I’ll be going to Florida next week to attend SQL Rally and present a session titled The Data Mining Lifecycle. I’ve spoken on data mining at least a half dozen times at different venues in the last year and I always get a good crowd. I’ve never taken a poll of the audience to find out why they decided to attend, but I think I have a good idea.
Why should you attend this session? You might be curious about data mining since you’ve seen it in SQL Server but you haven’t had a chance to dig into it. You’ve read about the future of in-database predictive analytics and want to know more. You learned about the mathematical part of data mining algorithms in college but haven’t had a real problem to apply them. Or you want to earn bonus points at your company by improving the ROI on a project you’re working on. These are all good reasons to attend, and it probably describes 99% of the people who have attended my sessions in the past.

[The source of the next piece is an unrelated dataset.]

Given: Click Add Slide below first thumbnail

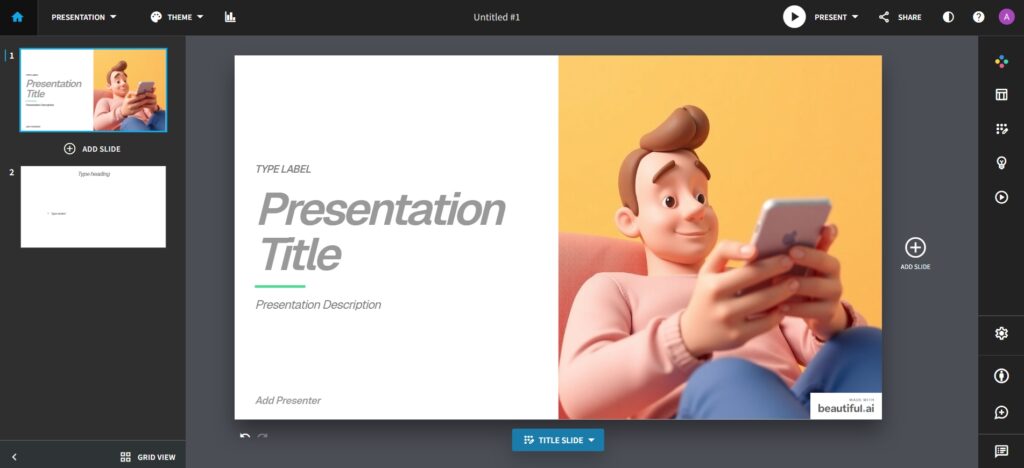Looking at the screenshot, I should 92,148.
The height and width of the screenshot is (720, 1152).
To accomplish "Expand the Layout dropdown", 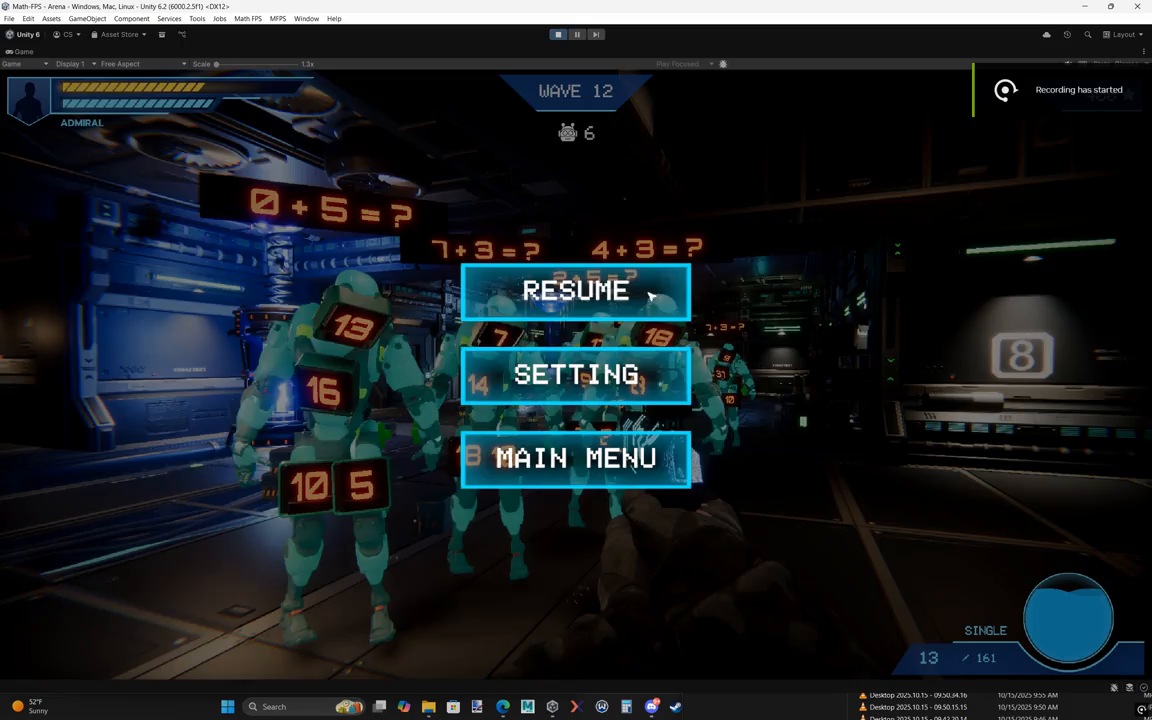I will tap(1123, 35).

At SQL Rally I’ll talk about how to get started with data mining by developing a problem statement and setting a target. These problems are all around us and yearning to be solved. As DBAs and developers we have data at out fingertips and we work on projects that provide us with great insight into the needs of the business. We hear data mining type questions constantly. How many times have you heard someone in your organization say “I wish I knew how the services we offer impact the customer experience” or “If I knew a customer’s annual income I would be more likely to market them the right products”. This is where predictive methods can provide a big bang for the buck. With SQL Server and the data mining algorithms you could predict a customer’s income, and you can forecast the customer experience based on the services your company provides them.

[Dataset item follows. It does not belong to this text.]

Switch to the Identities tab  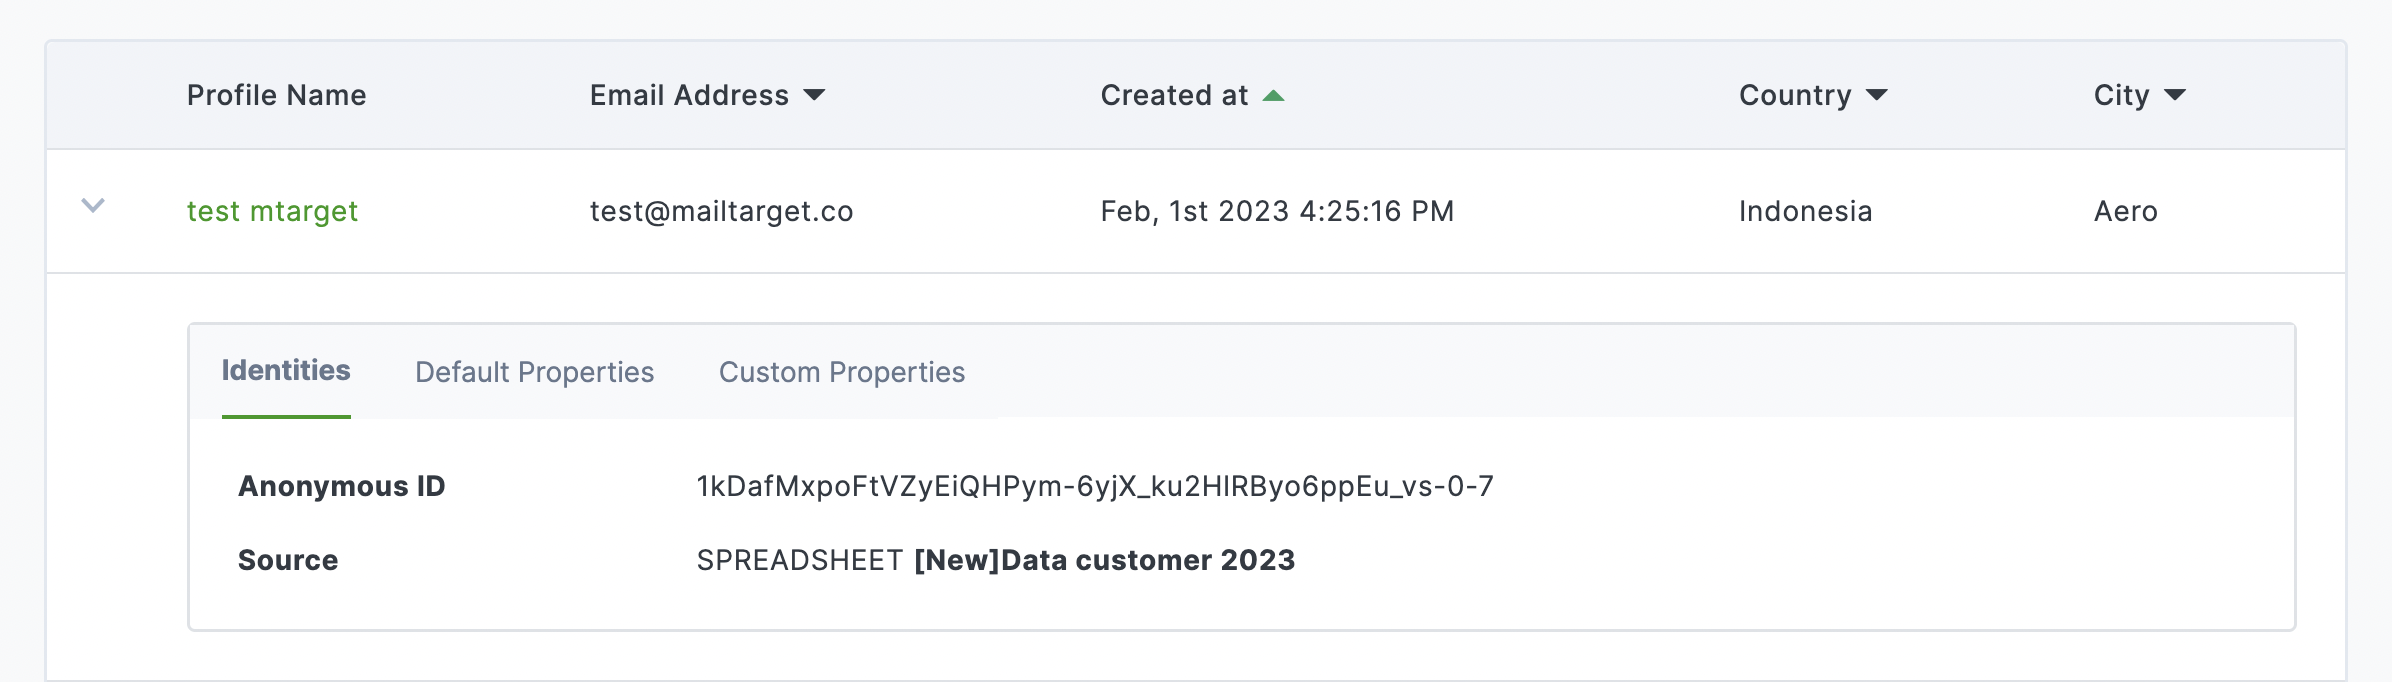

I’m currently working on a couple of projects from which I’ll use some real-life examples. One project is in the area of foster care and it’s a place where data mining can do so much good, both for the welfare of a child and in spending our tax money more effectively. When a child is placed into foster care, how much time will they stay in care until they are able to leave the system? When they leave foster care, how likely are they to return? What is the likelihood of a foster care placement being a successful placement, where the child is in a safe and stable situation? How likely is a child to be abused while in a particular foster care placement?
I’ll have examples like these and more, at least as many as I can cram into one hour. I hope you’ll attend and that you leave my session ready to make an impact with data mining at your organization.